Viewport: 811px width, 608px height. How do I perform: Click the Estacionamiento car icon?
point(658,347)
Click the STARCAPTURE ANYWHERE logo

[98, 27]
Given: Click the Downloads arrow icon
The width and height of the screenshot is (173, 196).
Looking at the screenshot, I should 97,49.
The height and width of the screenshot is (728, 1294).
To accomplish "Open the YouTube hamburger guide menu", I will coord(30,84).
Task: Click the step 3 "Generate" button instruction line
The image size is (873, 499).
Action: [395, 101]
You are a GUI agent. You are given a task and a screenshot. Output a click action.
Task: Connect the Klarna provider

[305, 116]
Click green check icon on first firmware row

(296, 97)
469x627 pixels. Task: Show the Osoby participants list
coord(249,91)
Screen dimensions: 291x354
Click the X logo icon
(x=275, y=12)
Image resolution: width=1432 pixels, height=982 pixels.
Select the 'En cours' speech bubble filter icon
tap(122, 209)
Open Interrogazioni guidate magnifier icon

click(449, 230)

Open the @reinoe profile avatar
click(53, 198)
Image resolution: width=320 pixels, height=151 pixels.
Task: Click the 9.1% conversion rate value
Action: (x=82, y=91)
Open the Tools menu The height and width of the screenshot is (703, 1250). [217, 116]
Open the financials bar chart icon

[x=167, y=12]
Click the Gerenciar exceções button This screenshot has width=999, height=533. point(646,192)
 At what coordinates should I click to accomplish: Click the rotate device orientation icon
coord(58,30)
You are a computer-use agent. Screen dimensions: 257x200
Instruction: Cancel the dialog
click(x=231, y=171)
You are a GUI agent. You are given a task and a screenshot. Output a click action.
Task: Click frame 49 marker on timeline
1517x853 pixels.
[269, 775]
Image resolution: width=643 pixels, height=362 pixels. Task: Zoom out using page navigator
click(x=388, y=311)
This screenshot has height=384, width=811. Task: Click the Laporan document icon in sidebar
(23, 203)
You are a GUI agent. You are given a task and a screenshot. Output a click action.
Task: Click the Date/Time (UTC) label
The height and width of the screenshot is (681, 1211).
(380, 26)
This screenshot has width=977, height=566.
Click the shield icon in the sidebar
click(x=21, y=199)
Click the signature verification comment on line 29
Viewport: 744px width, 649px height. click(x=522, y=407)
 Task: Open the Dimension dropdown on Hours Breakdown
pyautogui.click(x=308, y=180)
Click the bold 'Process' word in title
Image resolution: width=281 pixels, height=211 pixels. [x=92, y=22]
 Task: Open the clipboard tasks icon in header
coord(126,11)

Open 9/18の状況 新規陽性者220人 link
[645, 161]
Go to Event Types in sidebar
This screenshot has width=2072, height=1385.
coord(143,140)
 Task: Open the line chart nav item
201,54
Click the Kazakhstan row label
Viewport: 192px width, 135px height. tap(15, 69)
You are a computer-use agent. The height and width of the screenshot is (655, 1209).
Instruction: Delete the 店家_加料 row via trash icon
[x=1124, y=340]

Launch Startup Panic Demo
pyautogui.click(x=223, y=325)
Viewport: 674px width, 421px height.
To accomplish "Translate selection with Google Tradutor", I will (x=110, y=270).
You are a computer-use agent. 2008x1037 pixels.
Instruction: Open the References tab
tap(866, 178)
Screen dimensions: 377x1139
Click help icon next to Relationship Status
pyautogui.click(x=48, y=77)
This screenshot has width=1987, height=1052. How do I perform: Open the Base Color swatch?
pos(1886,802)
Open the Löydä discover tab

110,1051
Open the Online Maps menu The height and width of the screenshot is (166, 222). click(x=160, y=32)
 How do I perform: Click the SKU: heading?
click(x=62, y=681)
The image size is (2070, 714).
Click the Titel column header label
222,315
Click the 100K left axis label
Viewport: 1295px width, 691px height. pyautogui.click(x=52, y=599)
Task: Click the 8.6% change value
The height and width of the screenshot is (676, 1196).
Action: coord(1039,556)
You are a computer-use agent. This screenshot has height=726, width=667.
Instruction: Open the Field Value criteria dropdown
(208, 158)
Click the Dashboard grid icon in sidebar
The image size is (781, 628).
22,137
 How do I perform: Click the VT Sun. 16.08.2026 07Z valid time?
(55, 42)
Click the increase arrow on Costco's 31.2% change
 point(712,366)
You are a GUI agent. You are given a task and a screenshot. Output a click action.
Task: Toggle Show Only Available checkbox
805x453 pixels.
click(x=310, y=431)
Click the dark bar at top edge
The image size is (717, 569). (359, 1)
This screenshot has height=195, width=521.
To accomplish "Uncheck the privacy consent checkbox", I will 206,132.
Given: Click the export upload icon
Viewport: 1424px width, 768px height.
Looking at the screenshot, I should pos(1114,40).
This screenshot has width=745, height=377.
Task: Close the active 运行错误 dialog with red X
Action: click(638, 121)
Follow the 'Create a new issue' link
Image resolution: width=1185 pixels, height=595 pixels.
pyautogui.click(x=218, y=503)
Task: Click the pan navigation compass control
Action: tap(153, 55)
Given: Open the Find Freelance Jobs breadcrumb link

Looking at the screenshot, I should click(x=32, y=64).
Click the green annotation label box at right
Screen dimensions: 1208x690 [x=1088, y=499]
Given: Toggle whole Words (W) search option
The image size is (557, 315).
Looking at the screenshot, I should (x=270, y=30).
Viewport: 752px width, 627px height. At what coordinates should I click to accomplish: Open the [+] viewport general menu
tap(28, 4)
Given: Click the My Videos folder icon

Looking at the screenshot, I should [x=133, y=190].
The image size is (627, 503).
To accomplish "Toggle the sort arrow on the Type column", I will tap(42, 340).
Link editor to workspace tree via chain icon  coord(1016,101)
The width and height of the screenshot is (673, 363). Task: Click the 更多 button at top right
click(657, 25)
....................
### DESCRIPTION OF THE TASK:
Could you change "Klarna provider" to "Stripe provider" in the items above, starting at the first item and ending at the line containing "[x=167, y=12]", and give those lines again with nothing else altered?

### RESPONSE:
Viewport: 811px width, 608px height. How do I perform: Click the Estacionamiento car icon?
point(658,347)
Click the STARCAPTURE ANYWHERE logo

[98, 27]
Given: Click the Downloads arrow icon
The width and height of the screenshot is (173, 196).
Looking at the screenshot, I should 97,49.
The height and width of the screenshot is (728, 1294).
To accomplish "Open the YouTube hamburger guide menu", I will coord(30,84).
Task: Click the step 3 "Generate" button instruction line
The image size is (873, 499).
Action: [395, 101]
You are a GUI agent. You are given a task and a screenshot. Output a click action.
Task: Connect the Stripe provider

[305, 116]
Click green check icon on first firmware row

(296, 97)
469x627 pixels. Task: Show the Osoby participants list
coord(249,91)
Screen dimensions: 291x354
Click the X logo icon
(x=275, y=12)
Image resolution: width=1432 pixels, height=982 pixels.
Select the 'En cours' speech bubble filter icon
tap(122, 209)
Open Interrogazioni guidate magnifier icon

click(449, 230)

Open the @reinoe profile avatar
click(53, 198)
Image resolution: width=320 pixels, height=151 pixels.
Task: Click the 9.1% conversion rate value
Action: (x=82, y=91)
Open the Tools menu The height and width of the screenshot is (703, 1250). [217, 116]
Open the financials bar chart icon

[x=167, y=12]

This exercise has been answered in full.